Three Trends That Will Transform the Database Market in 2023
Hyperscale data is driving the need for innovation and automation, but the industry may be entering a phase of consolidation.
A big welcome to the many new subscribers who have signed up for the Cloud Database Report. It’s great to have you with us. Our audience has grown organically by 50% in the past 12 months. If you know someone who might be interested, please share the Cloud Database Report with them. Thanks and wishing everyone a great 2023!
There’s a long list of things to watch for in the database market in the year ahead: database migration to the cloud; data clouds; governance; purpose-built vs. universal databases; data lakes, fabrics, and meshes; the rise of PostgreSQL; the long, slow demise of the legacy data warehouse.
However, there are three overarching trends in particular that I believe will have far-reaching impact.

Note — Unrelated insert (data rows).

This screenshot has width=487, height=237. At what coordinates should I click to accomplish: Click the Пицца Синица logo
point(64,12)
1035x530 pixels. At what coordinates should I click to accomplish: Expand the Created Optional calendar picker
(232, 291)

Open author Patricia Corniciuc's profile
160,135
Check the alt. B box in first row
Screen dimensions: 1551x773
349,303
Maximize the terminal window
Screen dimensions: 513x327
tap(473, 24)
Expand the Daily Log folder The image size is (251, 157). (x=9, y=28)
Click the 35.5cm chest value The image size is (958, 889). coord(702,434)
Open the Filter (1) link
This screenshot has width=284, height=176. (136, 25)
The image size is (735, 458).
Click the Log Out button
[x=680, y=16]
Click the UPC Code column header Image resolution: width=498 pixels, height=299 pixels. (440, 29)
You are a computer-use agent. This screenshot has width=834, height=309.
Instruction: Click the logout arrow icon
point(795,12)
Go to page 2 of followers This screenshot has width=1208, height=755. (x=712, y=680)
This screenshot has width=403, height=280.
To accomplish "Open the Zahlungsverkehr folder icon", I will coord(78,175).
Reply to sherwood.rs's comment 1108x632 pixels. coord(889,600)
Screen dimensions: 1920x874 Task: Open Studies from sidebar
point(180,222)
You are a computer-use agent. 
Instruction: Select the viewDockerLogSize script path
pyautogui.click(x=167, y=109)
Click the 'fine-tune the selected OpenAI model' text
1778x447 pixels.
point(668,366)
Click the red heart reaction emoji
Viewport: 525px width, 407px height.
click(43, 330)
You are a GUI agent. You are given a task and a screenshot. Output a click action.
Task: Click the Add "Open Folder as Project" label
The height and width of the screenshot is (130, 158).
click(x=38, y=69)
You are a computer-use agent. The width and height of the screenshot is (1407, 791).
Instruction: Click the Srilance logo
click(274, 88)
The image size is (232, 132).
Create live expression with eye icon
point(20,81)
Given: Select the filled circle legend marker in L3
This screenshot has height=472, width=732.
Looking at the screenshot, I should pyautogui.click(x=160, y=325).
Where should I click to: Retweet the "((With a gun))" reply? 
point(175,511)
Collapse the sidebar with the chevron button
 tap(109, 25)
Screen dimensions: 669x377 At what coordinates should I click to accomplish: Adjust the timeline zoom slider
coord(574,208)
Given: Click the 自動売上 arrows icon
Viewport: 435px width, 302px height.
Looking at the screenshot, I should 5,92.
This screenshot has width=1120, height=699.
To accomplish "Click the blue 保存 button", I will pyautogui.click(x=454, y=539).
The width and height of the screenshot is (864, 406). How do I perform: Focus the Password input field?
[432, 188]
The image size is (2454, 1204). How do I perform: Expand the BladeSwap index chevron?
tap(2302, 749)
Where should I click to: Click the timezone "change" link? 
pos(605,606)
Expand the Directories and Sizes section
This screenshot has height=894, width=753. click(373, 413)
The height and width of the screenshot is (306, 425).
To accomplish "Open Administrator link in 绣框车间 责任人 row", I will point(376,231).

In a nutshell, they are zettabytes of data, industrywide disruption, and increased automation. Here’s my analysis.
1. Millions of petabytes of data will be created.
More businesses are entering the realm of hyperscale data.
IDC and other prognosticators estimate that the world now generates zettabytes of data each year. A single zettabyte is a million petabytes, or a thousand exabytes. And we’re talking about 10, 20, or more zettabytes being created by billions of users, devices, and applications.
This means there will be a mind-boggling amount of data to manage—above and beyond what is already in the cloud, corporate data centers, laptops, and other systems. That’s not exactly a new revelation, but it’s the stark reality for anyone with responsibility for data management, analytics, data science, storage & infrastructure, machine learning, or AI.
We increasingly hear about enterprise data environments that range into hundreds of petabytes, with some edging into exabytes. In this interview with The Cube, Verizon talks about moving 2 exabytes of data to the cloud.
These massive and constantly growing data stores present a technical challenge, yet also a business opportunity. Only a small percentage (probably less than 10%) of newly generated data is captured, processed, and analyzed. Imagine what we might learn, and what new innovations could be developed, if more of that raw, unused data was actively managed.
Key takeaway: Every organization should evaluate its storage infrastructure and ability to scale as terabytes and petabytes of data flood the enterprise.
2. The competitive landscape will change.
The database market refuses to act its age. Relational databases have been around for 50 years, yet the pace of innovation is accelerating rather than slowing down. It would be a mistake to think of databases as a maturing market.
In fact, there’s been a tremendous amount of startup activity, as I recapped in the article below.
However, Gartner and others have suggested that consolidation in the database market is inevitable. Already this year, Progress disclosed plans to acquire MarkLogic; Qlik to acquire Talend; Confluent to acquire Immerok; and Snowflake to acquire Mist AI.
And startup funding slowed “big time” in the second half of 2022, according to Carnegie Mellon University professor Andy Pavlo in his year in review blog post. “The market cannot sustain so many independent software vendors (ISVs) for databases,” he writes. (Pavlo, co-founder of OtterTune, a startup that raised Series A funding last year, is in a position to know.)
With forecasts of a global recession, and CXOs keeping a watchful eye on cloud spending, the database market will likely experience considerable disruption in the months ahead.
Key takeaway: Developers and IT pros must stay in close touch with their vendors on product roadmaps, partnerships, and contingencies.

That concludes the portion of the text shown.